Un laboratoire dirigé par un chasseur de trésors
Le laboratoire de Gaujacq est dirigé par Nicola Fuzzati, Directeur Innovation et Développement Ingrédients Cosmétiques chez Chanel. Ce scientifique est un chasseur de trésors. Spécialiste de la phytochimie, il parcourt le monde en quête des plantes les plus intéressantes afin de les analyser et d’en extraire les actifs naturels les plus efficaces. « Nous sommes au plus près des plantes, souligne Nicola Fuzzati. Les actifs qui sont développés ici, seront produits en interne dans les laboratoires Chanel de Pantin ou avec des partenaires. »

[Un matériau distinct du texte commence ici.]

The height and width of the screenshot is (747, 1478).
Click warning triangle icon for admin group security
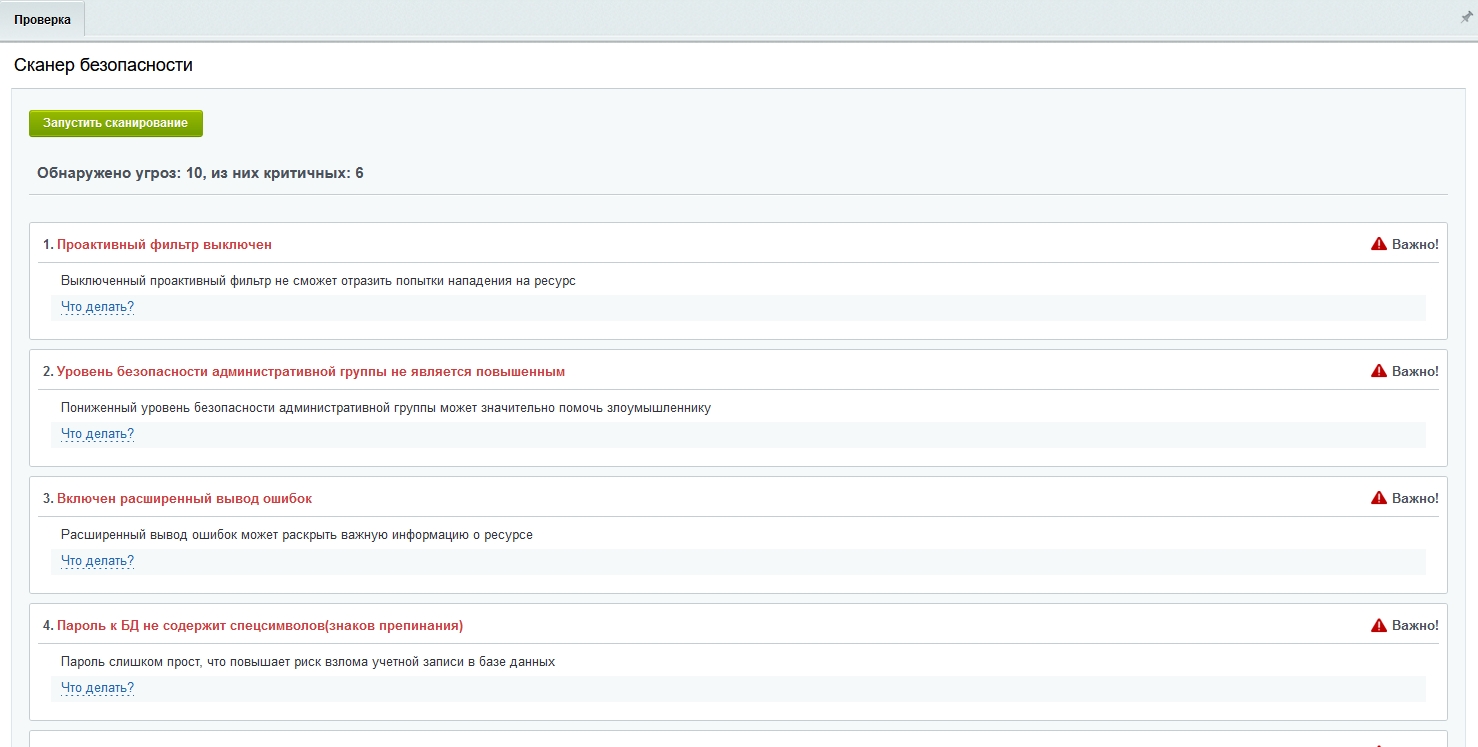point(1379,371)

Pour le phytochimiste, « chaque variété de camélia va porter en elle une molécule que l’autre n’aura pas. La couleur rouge par exemple est liée aux antioxydants ».

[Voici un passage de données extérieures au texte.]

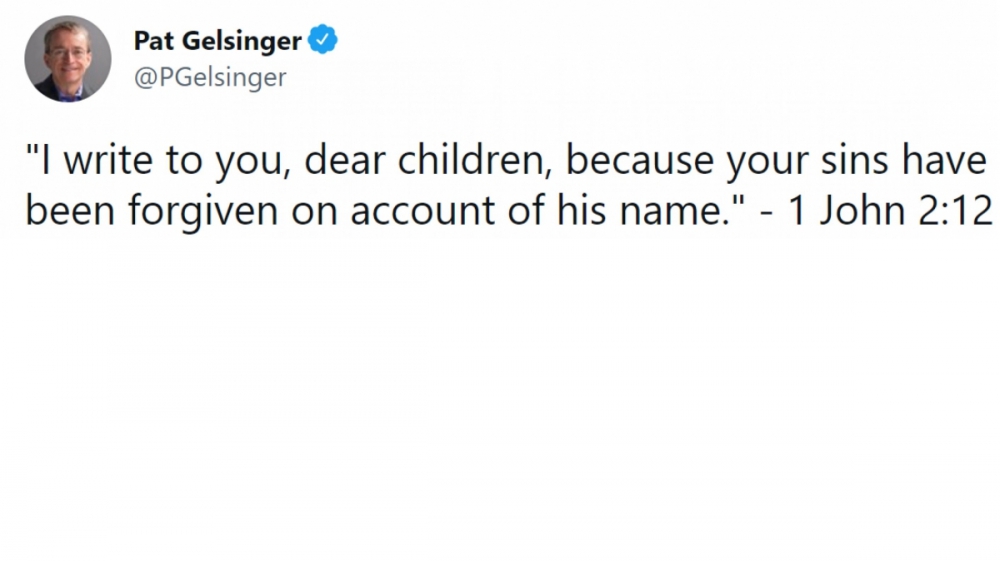The height and width of the screenshot is (561, 1000).
Task: Click the word "forgiven" in the tweet
Action: (x=203, y=210)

Pour découvrir les vertus d’un camélia, les chimistes en analysent les molécules grâce à plusieurs techniques dont la chromatographie. « Par exemple, le Camélia Japonica Mathotiana rubra (de couleur rouge, ndlr) est très riche en saponine. Si l’on souhaite obtenir un produit qui mousse, on travaillera avec cette fleur. La couleur des camélias rouges vient des anthocyanes (des colorants naturels rouges ou bleus, ndlr) qui agissent sur la fragilité des capillaires et qui sont utilisés en pharmaceutique. Le camélia noir en a une grosse concentration. Si je veux un produit pour atténuer les cernes et favoriser la circulation, je prendrai donc du camélia noir. La couleur jaune n’a pas d’antocyane mais des flavonoïdes, qui sont des antioxydants. Le Camellia japonica ‘Alba Plena’ est riche en polyphénols avec des propriétés antioxydantes et hydratantes, que l’on utilise dans la gamme Hydra Beauty. Et le camélia rouge est riche en acide protocatéchique qui a des propriétés antioxydantes et anti-âge que l’on utilise dans la gamme No 1. Nous utilisons les molécules qui nous intéressent en fonction des produits», explique Nicola Fuzzati.

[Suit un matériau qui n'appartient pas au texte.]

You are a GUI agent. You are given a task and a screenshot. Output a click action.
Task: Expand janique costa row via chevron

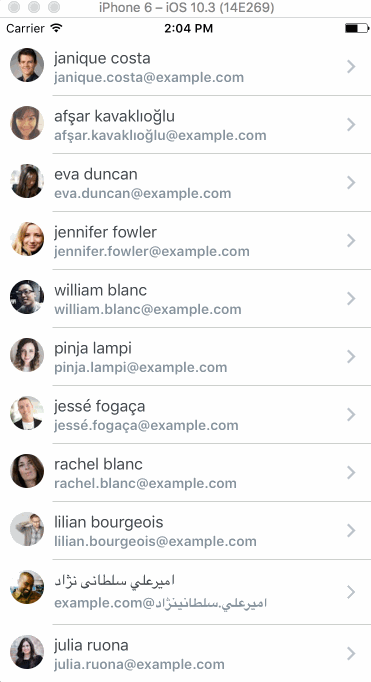point(351,67)
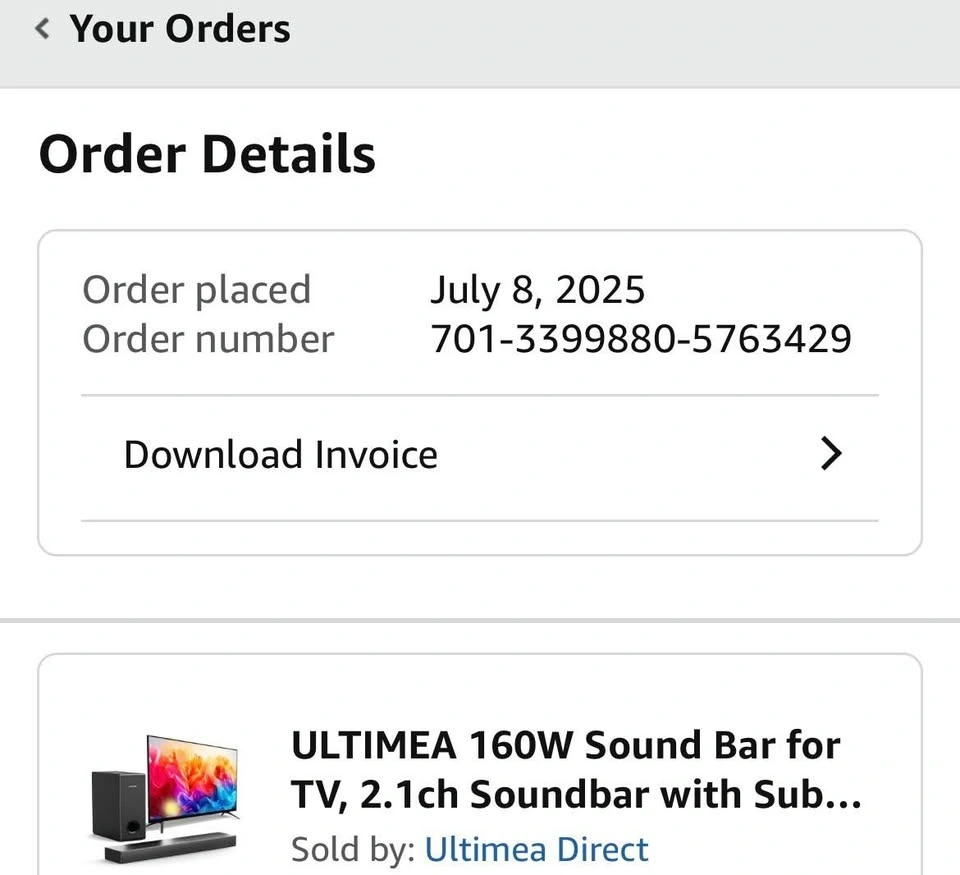Open the ULTIMEA 160W Sound Bar title
This screenshot has width=960, height=875.
[x=565, y=745]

Le scientifique n’entend pas s’arrêter là. «Quand on ouvre le fruit du camélia, on trouve des graines. Si l’on en ôte l’amande et qu’on la presse, on obtient de l’huile de camélia utilisée depuis des siècles en Asie. Dans une démarche d’économie circulaire, l’entièreté du camélia est utilisé chez Chanel: « Nous ne jetons pas les coques du Camelia oleifera mais nous les utilisons dans les capots de la crème No 1, souligne le scientifique. Et aussi son microbiome. A partir des feuilles des camélias, on peut isoler une levure que l’on fait fermenter afin d’obtenir un ingrédient propre à protéger la barrière de la peau. Il est tellement puissant qu’il est utilisé dans de nombreux produits Chanel, y compris dans la ligne Sublimage », souligne Nicola Fuzzati.
«Les camélias ont la caractéristique de ne pas avoir de programme de sénescence, souligne Jean Thoby. Génétiquement, ils ne sont pas programmés pour mourir. Donc plus le temps passe et plus la plante est belle et forte.» Une caractéristique qui ne manque pas de fasciner les équipes de beauté Chanel et de laisser entrevoir de multiples possibilités.